La réanimation sur les lieux de l’accident et pendant le transport des patients

L’idée de procéder au ramassage et au transport des blessés, sous surveillance (presque) médicale, est d’abord venue à l’esprit de Dominique Larrey, chirurgien des armées de Napoléon Ier. La rudimentaire « ambulance » de 1812 a évolué au cours de chacun des conflits ultérieurs, puis son emploi s’est généralisé dans le civil. Actuellement, les ambulances de réanimation, dont plusieurs organismes sont dotés (brigade de sapeurs-pompiers, sociétés de secourisme, Croix-Rouge et similaires, et surtout les services d’assistance médicale d’urgence [S. A. M. U.]), sont de véritables petites salles d’opérations, équipées en vue de porter un secours efficace à des blessés, à des malades, dont le sort était jusqu’ici lié à la rapidité de leur admission dans un service compétent, c’est-à-dire à la proximité de l’établissement de soins et à la promptitude des agents chargés de la réception des victimes. Non seulement le brancardage a fait d’énormes progrès, non seulement les conditions de température, d’aération, de suspension ont été considérablement améliorées, mais le médecin dispose d’une source d’oxygène sous pression et d’un moyen pratique d’aspiration, comme de toutes les drogues et tous les solutés ou sangs indispensables au soutien des organismes affectés. Les voitures les plus modernes sont, en outre, reliées par télétransmission sans fil à l’hôpital mère de façon à pouvoir prévenir celui-ci ou à demander l’aide de ses spécialistes, à distance. Une bande de longueurs d’onde réservée permet de surmonter la plupart des obstacles habituellement rencontrés pendant les transmissions par ondes hertziennes.


La réanimation du nouveau-né

Très spécialisée, en raison des particularités de l’organisme du nouveau-né, surtout quand il est « prématuré », cette réanimation est pratiquée la plupart du temps dans les services d’accouchement ; elle est parfois indispensable en dehors de l’hôpital, par exemple pendant le transport d’une maternité vers un service de chirurgie d’urgence. Les principes de bases demeurent, mais l’application demande une instrumentation proportionnée aux dimensions du patient et un personnel spécialement entraîné, connaissant la pathologie pulmonaire, cardiaque et neurologique propre au très petit enfant.
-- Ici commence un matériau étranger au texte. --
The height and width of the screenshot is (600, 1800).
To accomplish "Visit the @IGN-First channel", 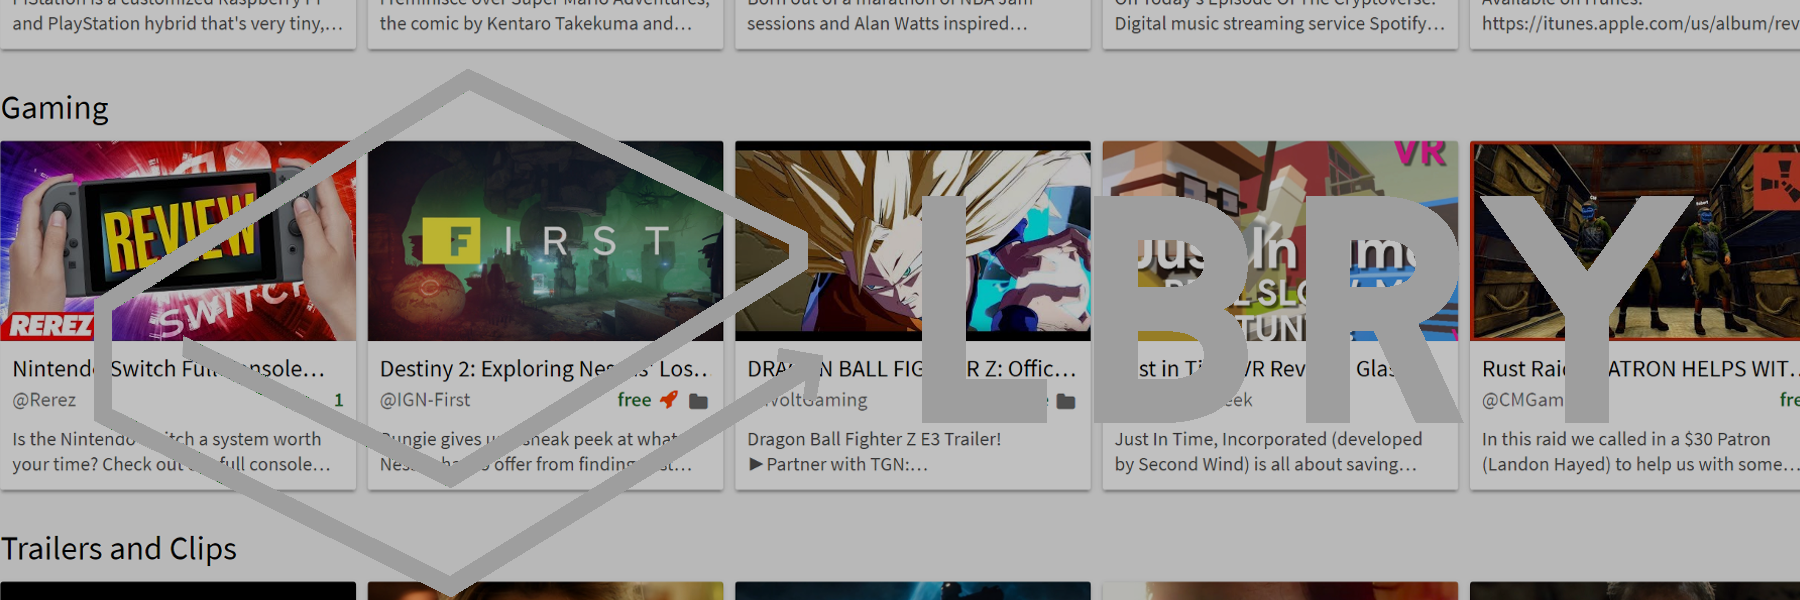I will click(x=425, y=400).
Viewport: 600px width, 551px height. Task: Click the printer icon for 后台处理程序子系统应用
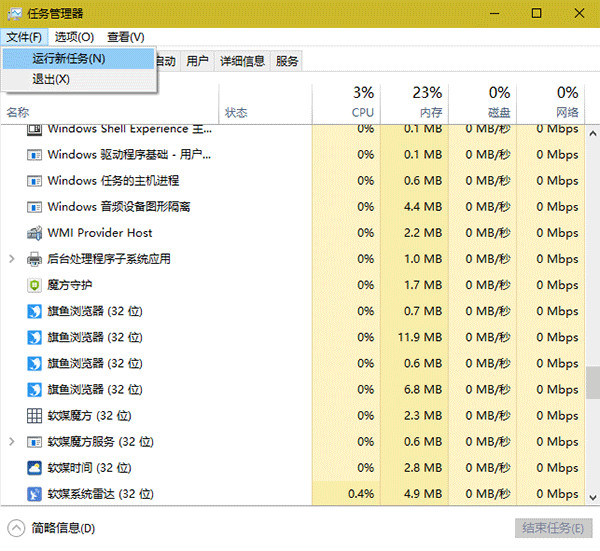34,259
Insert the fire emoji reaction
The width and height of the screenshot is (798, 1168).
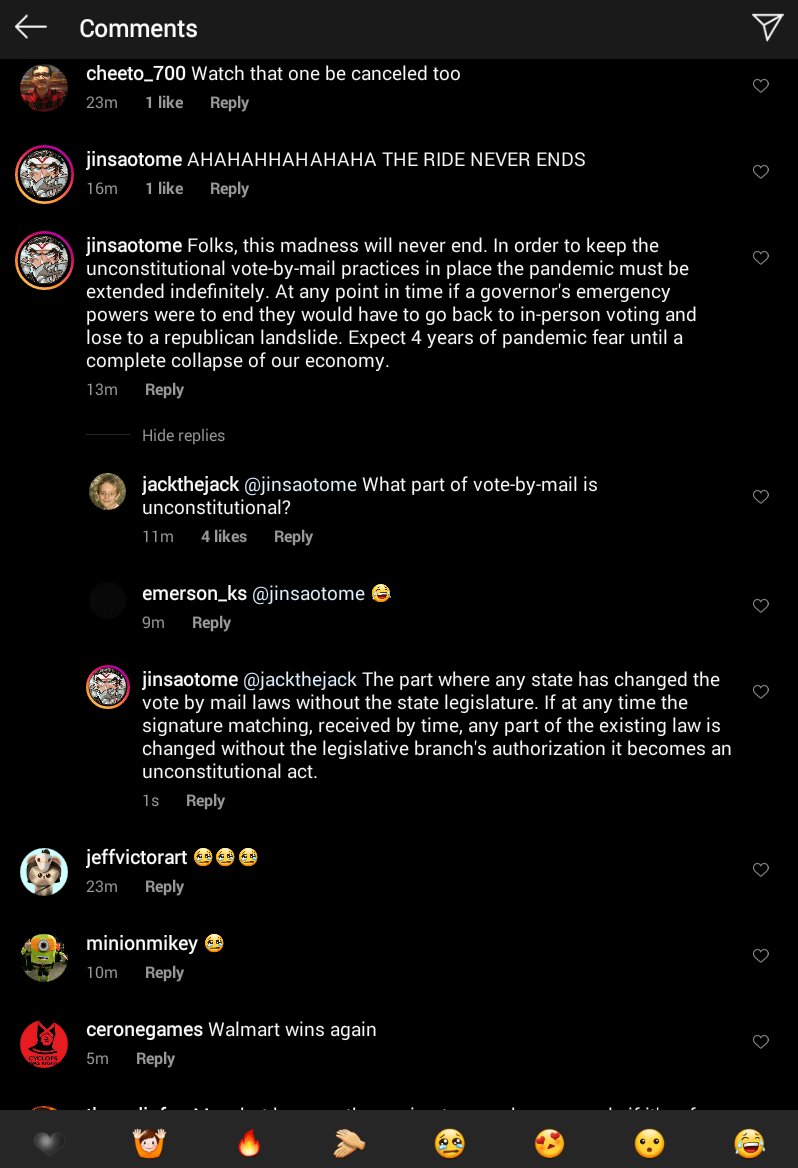click(x=249, y=1142)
L’hémorragie et la transfusion sanguine

La spoliation excessive de sang peut aboutir à la mort et est toujours la cause d’un état pathologique lent à guérir, bien que la moelle osseuse se mette à former des globules rouges de remplacement dès que l’hémorragie se produit (à condition de disposer d’une certaine réserve de protides et de fer). Sauf circonstances très spéciales, il n’est plus de mise d’espérer de la seule action de la nature l’arrêt de l’hémorragie ou la reconstitution de la masse et de la qualité sanguines. Les perfusions rétablissent le volume de sang circulant, mais seule la transfusion peut restaurer les propriétés nutritives et de transport d’oxygène, qui n’appartiennent qu’au plasma et aux globules rouges, blancs, etc. Le sang total est très employé et il est devenu disponible en assez grandes quantités depuis que l’organisation des centres et des banques a été mise au point. Le fait que le sang peut être conservé à la température de 4 °C à 8 °C, en flacons spécialement préparés ce qui est possible aujourd’hui dans tous les pays du monde, a rendu possibles le stockage et le transport du précieux liquide. Mais il est des cas où seule une partie du sang est nécessaire, et il en est d’autres où une partie du sang est indésirable. Aussi existe-t-il dans tous les centres modernes des réserves de globules rouges déplasmatisés ou, au contraire, de plasma sans globules rouges. Le fractionnement peut être poussé plus loin, et il est possible de prescrire telle ou telle fraction séparément ou d’injecter surtout des globules blancs ou surtout des plaquettes.